#### WHAT IS BEING ASKED:
If a record holds a picture, leave the picture out and copy everything else exactly.

MATERIAL PROVIDED Block Start

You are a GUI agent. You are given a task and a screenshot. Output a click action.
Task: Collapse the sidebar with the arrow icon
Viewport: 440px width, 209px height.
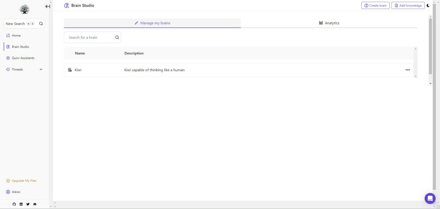pyautogui.click(x=47, y=6)
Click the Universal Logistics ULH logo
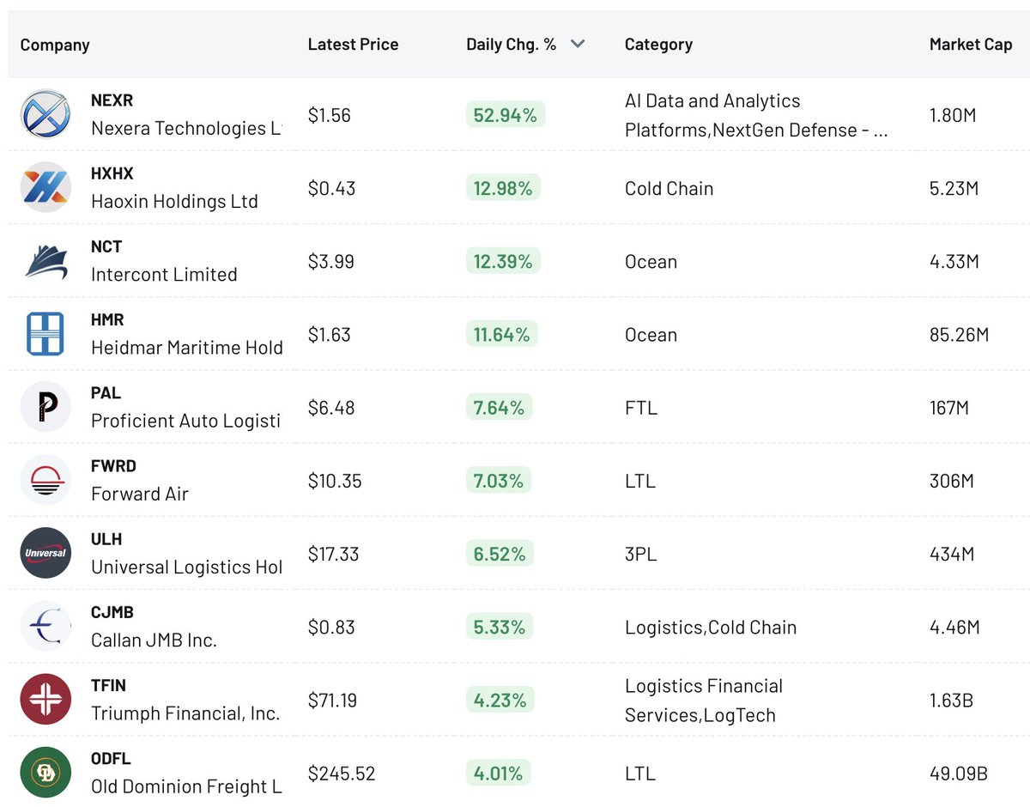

MATERIAL PROVIDED Block End

#### TASK OUTPUT:
You are a GUI agent. You are given a task and a screenshot. Output a click action.
Task: Collapse the sidebar with the arrow icon
Viewport: 440px width, 209px height.
pyautogui.click(x=47, y=6)
Click the Universal Logistics ULH logo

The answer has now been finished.